→ **Exercise directions**: Revise the entries in the part that opens with the line containing "273x153 pixels. How" and closes with the line containing "(x=46, y=45)" by replacing "floppy disk" with "diskette" and leaving everything else unchanged. Reproduce only those lines and omit the pictures.

→ **Material shown**:
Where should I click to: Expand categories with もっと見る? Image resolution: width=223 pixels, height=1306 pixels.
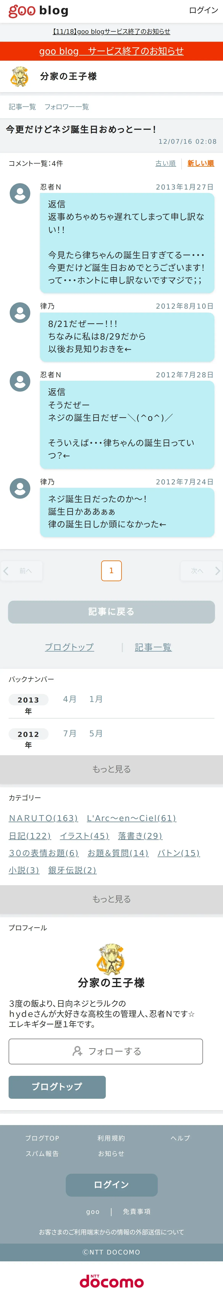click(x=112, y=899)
...
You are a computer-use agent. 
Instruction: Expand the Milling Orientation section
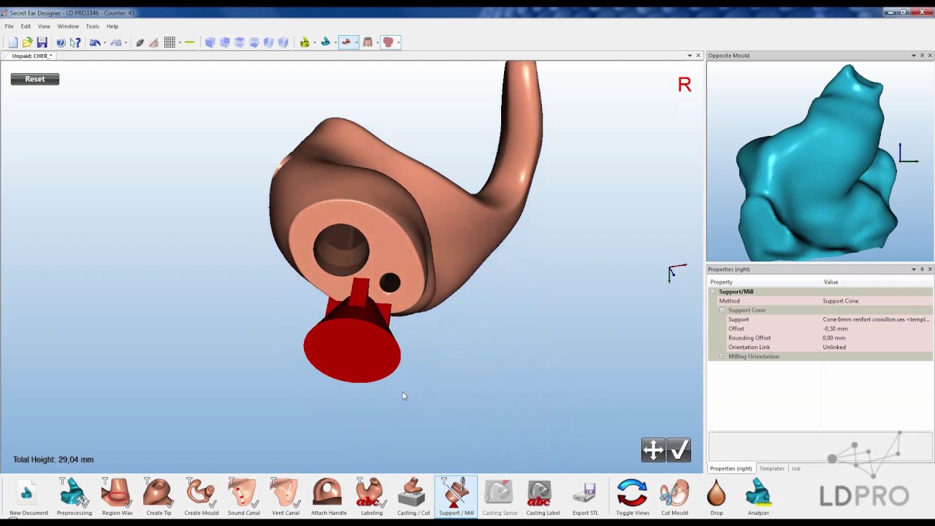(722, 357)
* * *
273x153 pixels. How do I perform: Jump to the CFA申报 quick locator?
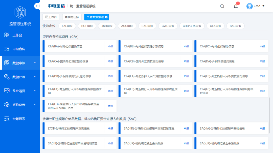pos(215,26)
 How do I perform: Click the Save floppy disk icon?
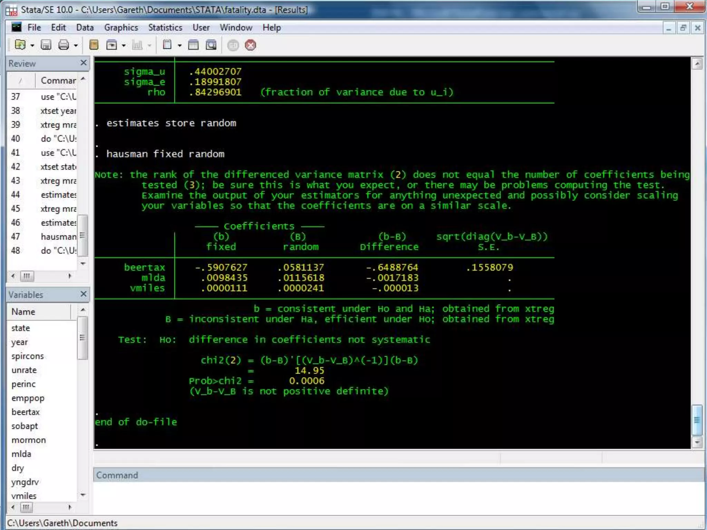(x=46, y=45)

→ **Correct result**:
273x153 pixels. How do I perform: Jump to the CFA申报 quick locator?
pos(215,26)
 How do I perform: Click the Save diskette icon?
(x=46, y=45)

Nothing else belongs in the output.